The “investment” approach is based on similar policies implemented in New Zealand, which resulted in cuts of billions of dollars from the welfare bill.

Greens Senator Rachel Siewart visited New Zealand last year to observe how the system worked there. “One thing I learned from my visit is that pulling people off income support, or stopping them from entering the system in the first place, doesn’t necessarily improve quality of life.

“A half-baked version of the New Zealand approach that hones in on sanctioning while failing to broadly address poverty will leave us worse off than when we started,” she said, citing evidence from New Zealand that shows 40% of people considered “job ready” who came off income support ended up back on payments.

Labor says it agrees with a long-term investment system, but questions whether it can be done while cutting access to welfare.

Elena Katrakis from Carers NSW said young carers she had spoken to were “concerned that they're going to be seen as a burden, as a cost to society, whereas you know what, they're actually saving the community a lot of dollars".

Young carers are defined as people under 25 who look after family members whose physical or mental health issues mean they cannot care for themselves. Research by Access Economics estimates the hours of care provided by all unpaid carers would cost more than $60 billion to replace.

The PwC report’s actuarial approach does not account for the positive financial and social contributions to society of young carers and young parents. These welfare recipients perform “socially useful work” at relatively little cost. The report does not cost the services that would be needed to replace them if they were forced off welfare, but the report’s stated cost of $5.2 billion for 1760 young carers compares well with Access Economics’ replacement cost of $60 billion.

The report did not address corporate welfare, nor the cost of revenue foregone as a result of the government lowering the rate of company tax.

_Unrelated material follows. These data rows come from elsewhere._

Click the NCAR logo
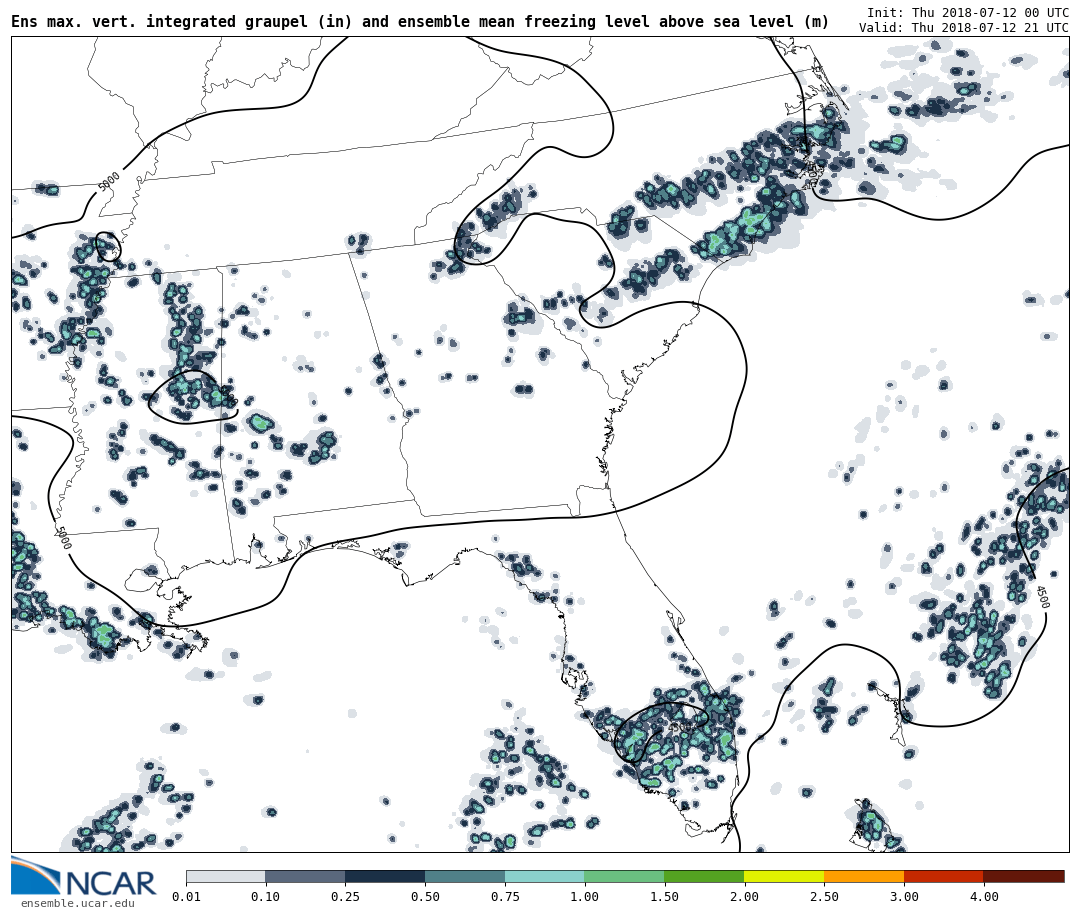Viewport: 1080px width, 915px height. (x=84, y=877)
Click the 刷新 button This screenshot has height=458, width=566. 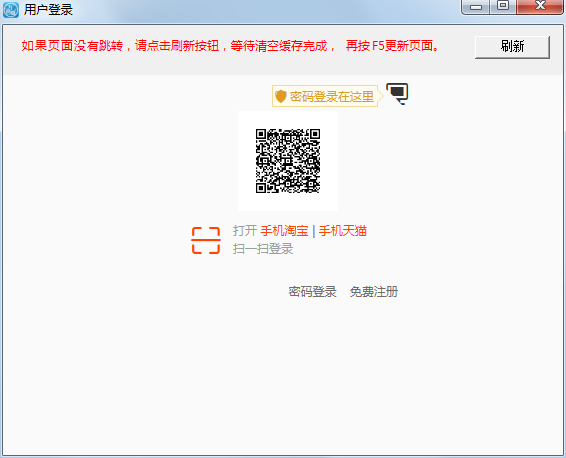point(512,47)
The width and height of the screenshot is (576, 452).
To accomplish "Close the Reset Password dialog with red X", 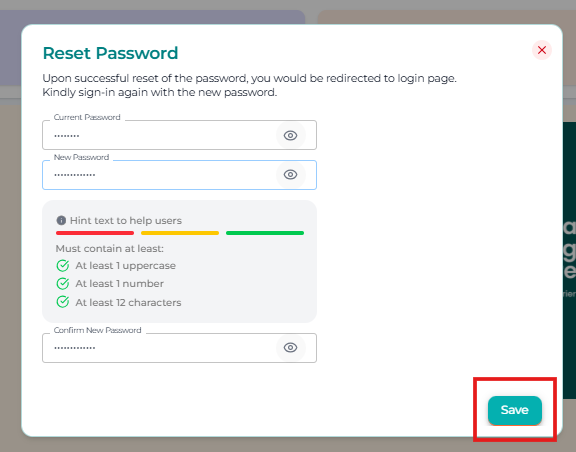I will pyautogui.click(x=542, y=50).
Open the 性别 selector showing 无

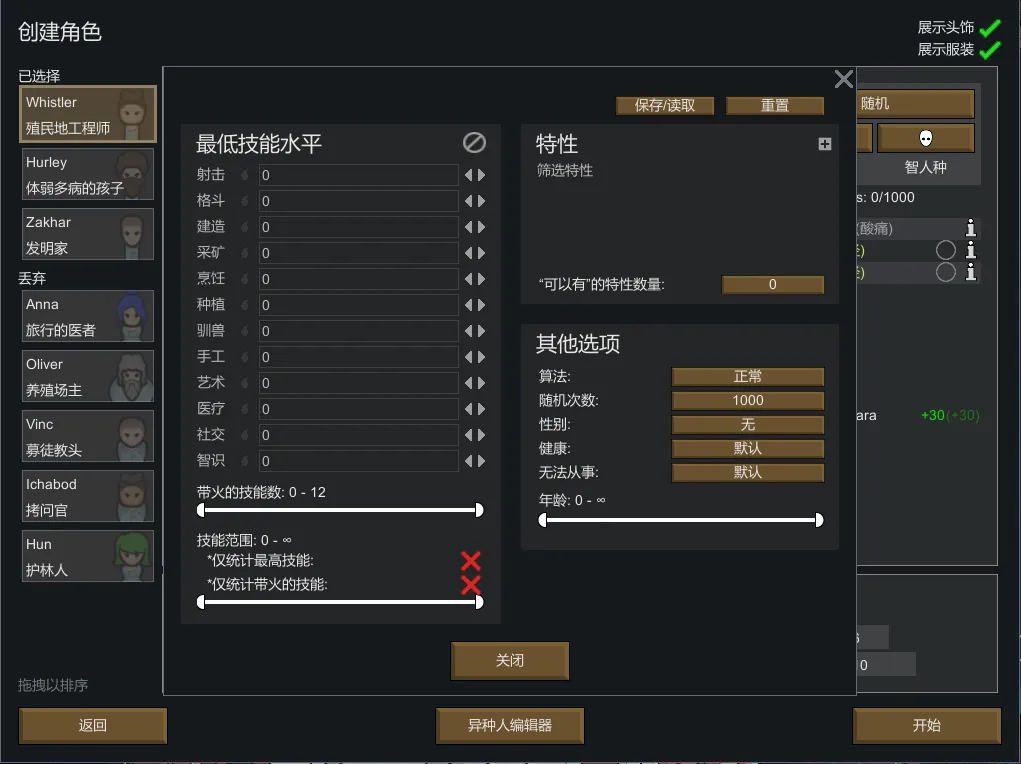point(748,425)
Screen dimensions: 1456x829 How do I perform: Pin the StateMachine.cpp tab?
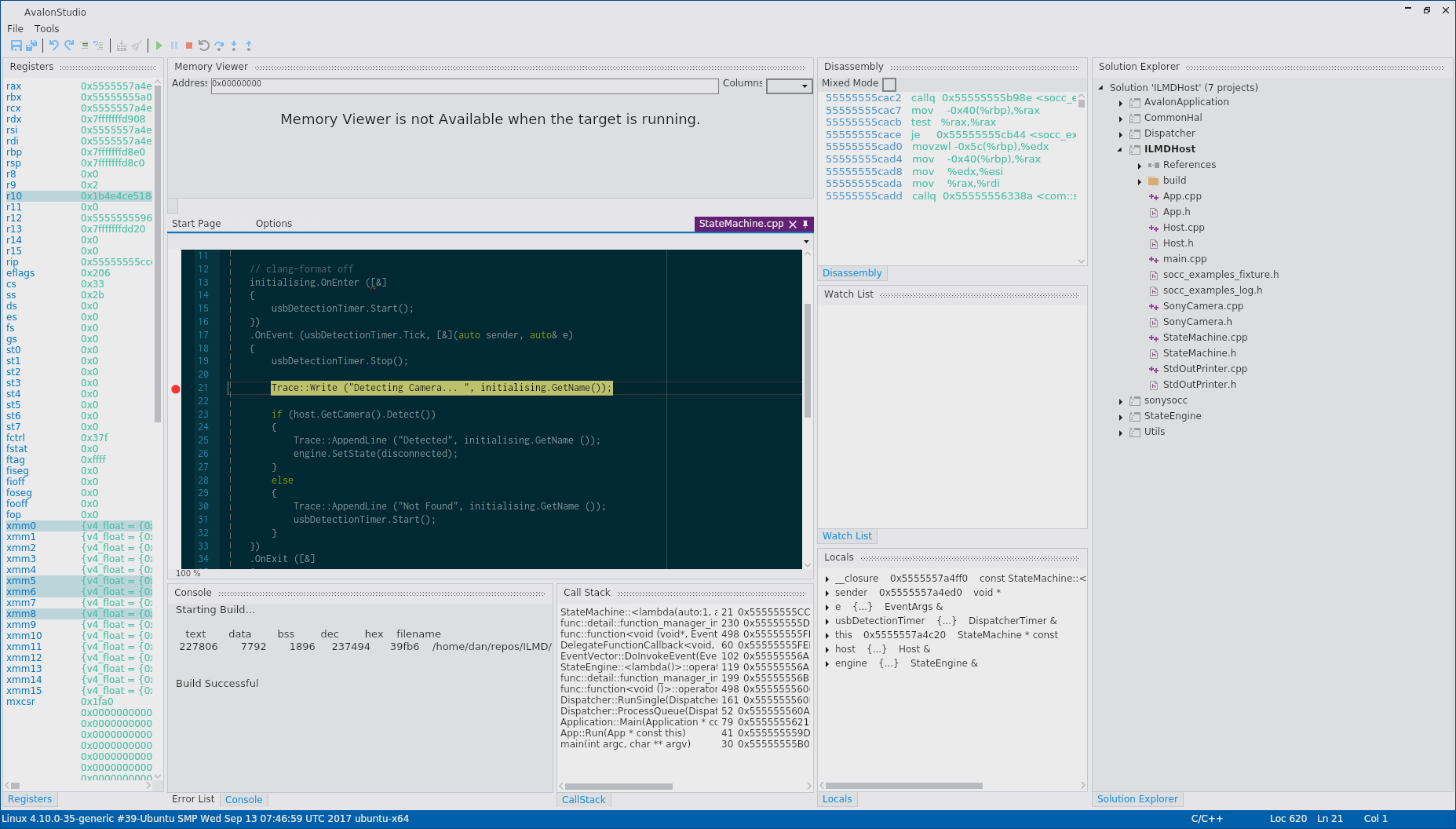pyautogui.click(x=805, y=225)

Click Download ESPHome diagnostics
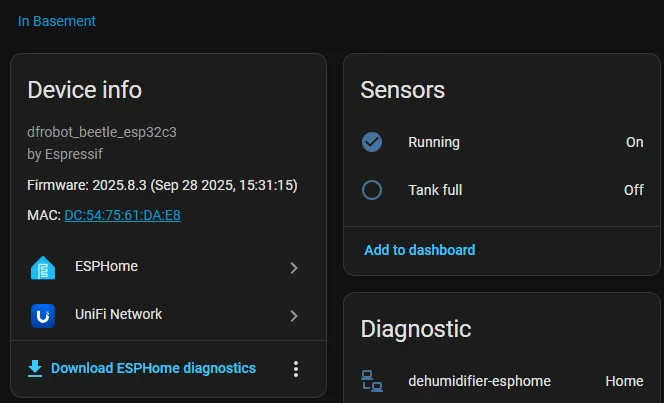[153, 369]
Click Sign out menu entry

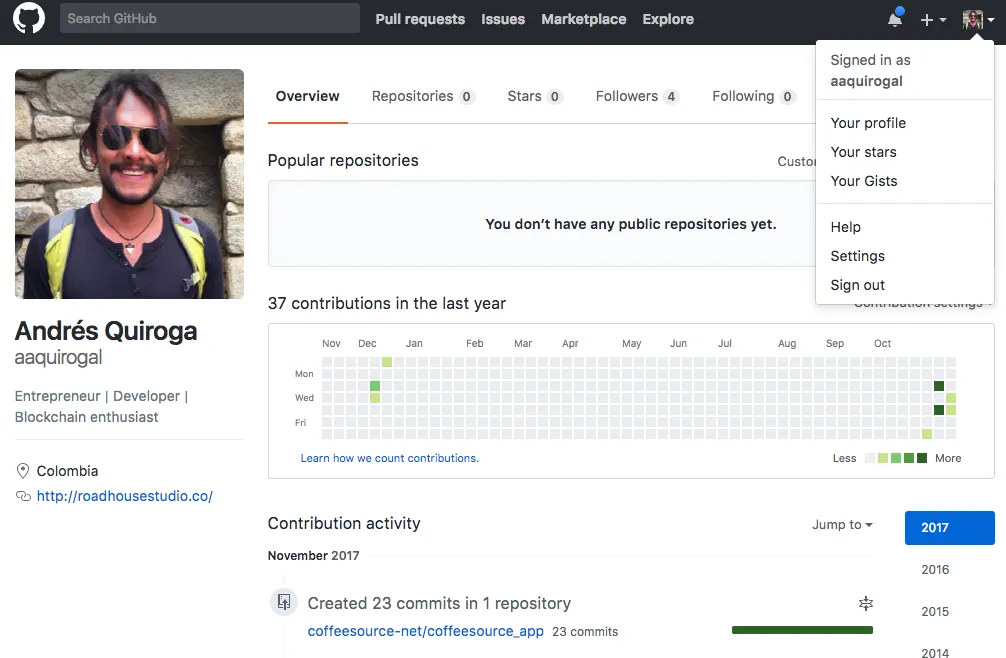(x=857, y=285)
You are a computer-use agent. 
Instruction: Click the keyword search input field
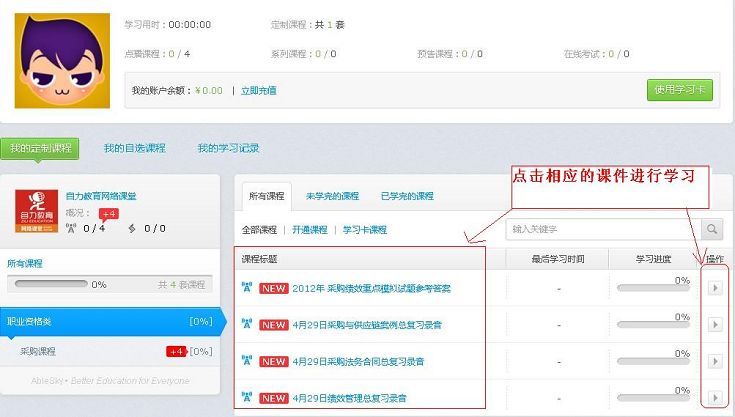pyautogui.click(x=600, y=230)
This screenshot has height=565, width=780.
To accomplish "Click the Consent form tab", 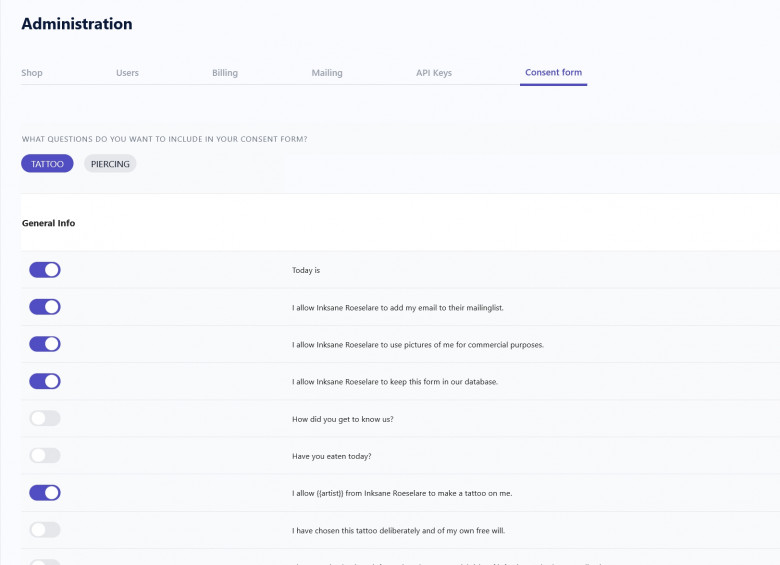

Welfare targeting is not new. It is part of the neoliberal agenda implemented by Labor and Coalition governments over more than 30 years. What had been public housing has been transformed into welfare housing as increasingly restrictive eligibility criteria were imposed. What had been universal welfare payments such as age pension and child endowment (family support) became restricted by the introduction of means and assets tests.

Annual reduction in the number of public service jobs by the application of an “efficiency dividend” over decades, together with privatisation, outsourcing and the increase in temporary and casual positions has closed off many of the career paths once open to graduates.

Socialist Alliance puts this challenge to Labor and the Coalition. If they really want to reduce the time students transitioning from education spend on welfare, they would boost rather than reduce the public service. They would implement a genuine jobs creation program to fund public research and development of innovative technologies, rather than cut jobs in the CSIRO or cut funding to ARENA.

They would increase rather than cut funding to the TAFE sector and provide apprenticeships and permanent jobs in a publically owned and operated infrastructure works program, including a massive public housing capital works.

Sadly, it is unlikely that either the Coalition or Labor will rise to these challenges.